People of Helping Hand: Max – Helping Hand

People of Helping Hand: Max


Max, who lives in one of our retirement units in Whyalla, has a story that reads like a novel. He has been a road engineer; a high school teacher and he was a Catholic priest for three decades.

People of Helping Hand Max

Max first visited Whyalla, the traditional home of the Barngarla people, in October 1988.

‘Whyalla had a magic about it back then. Beautiful blue skies. It was different to anywhere else. It had a life of its own and it was a goer’, says Max.

Those precious days, camping along the foreshore, looking across the ocean, made a profound impression on him.

‘I remember saying to myself that one day I will have to come back here’, says Max.

In fact, he returned to Sydney where he was Chaplain of West Mead Hospital. What followed was one of the most rewarding periods of his life in the Church.

‘I had entered the Church in the 1960s, a period when everything was changing, and the Church was on the move and part of that change. By the 1990s, I had personally come to feel that the Church and I were going in different directions, and we were pulling apart’, he says.

Eventually, Max and the Church came to a parting of the ways.

‘Everyone was asking me what I was going to do and thought, well, I’m free now, free to think my own thoughts and to go my own way, so I’ll go back to Whyalla.’

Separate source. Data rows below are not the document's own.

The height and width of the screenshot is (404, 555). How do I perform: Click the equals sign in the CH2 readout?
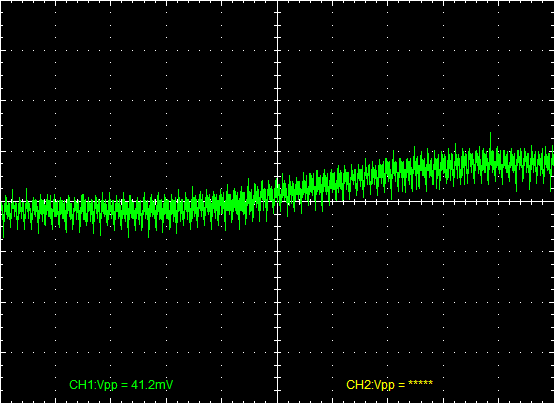402,385
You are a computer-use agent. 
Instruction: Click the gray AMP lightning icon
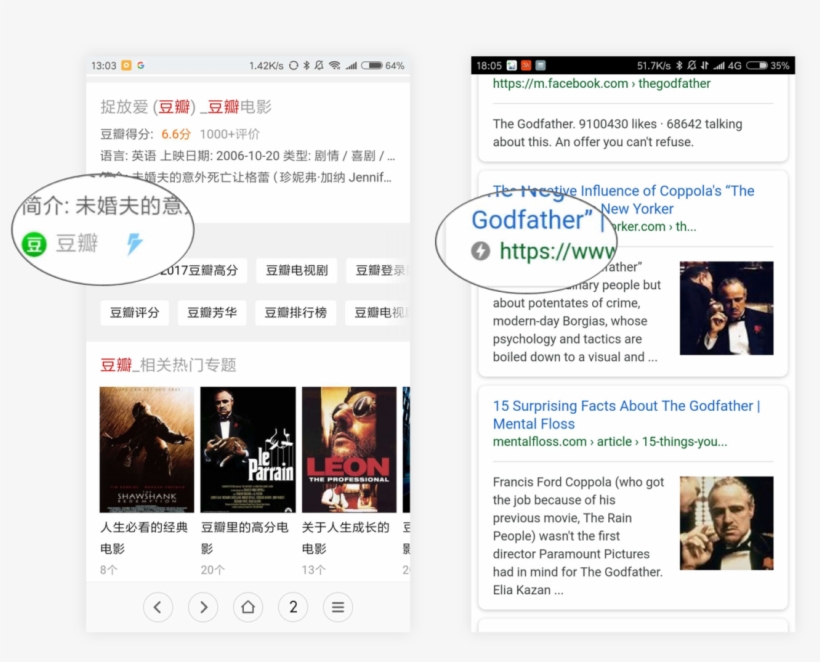click(x=480, y=250)
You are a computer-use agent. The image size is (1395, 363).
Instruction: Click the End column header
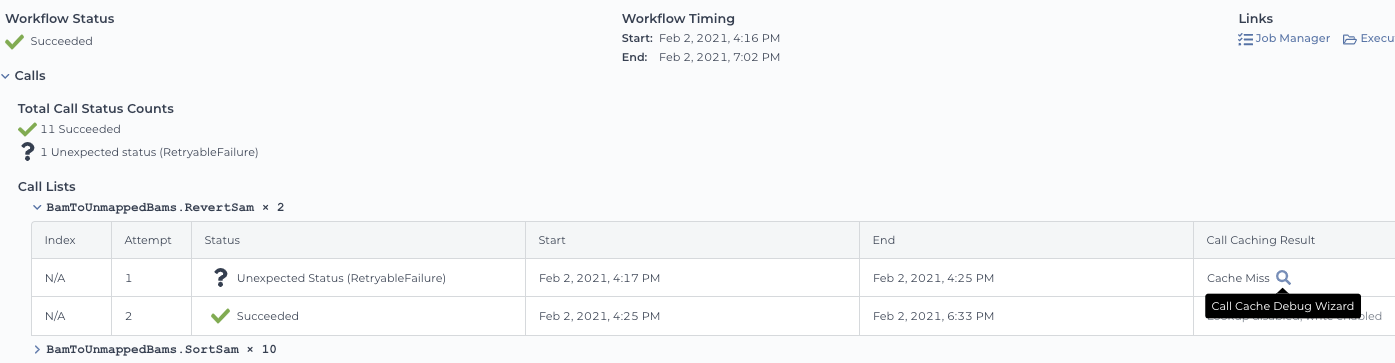tap(883, 240)
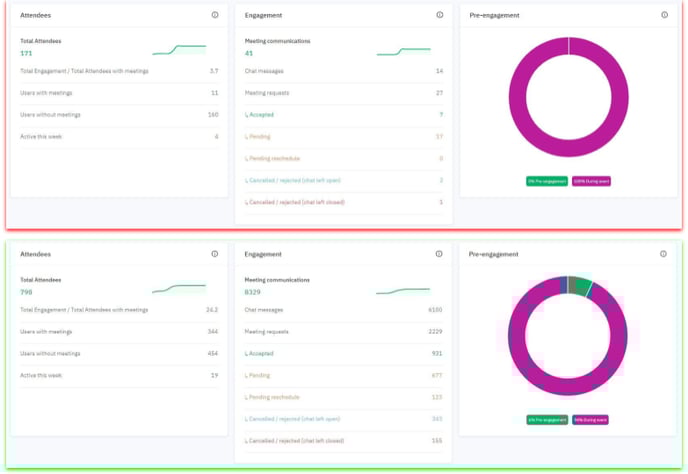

Which is exactly what he did in December 2000. He returned to Whyalla, during a sweltering heatwave and the house he was going to live in was dirty and riddled with white ants and mice. He persevered, built up a garden from scratch and stayed there for eleven years. ‘I was happy. I loved Whyalla’, he says.

In 2011, Max moved into a retirement unit. His began creating a garden oasis around his new home and today it is filled with tranquil shady spots and the sounds of bird song. ‘Life is about the long term, faith in the future, faith in life and taking the long view’, says Max.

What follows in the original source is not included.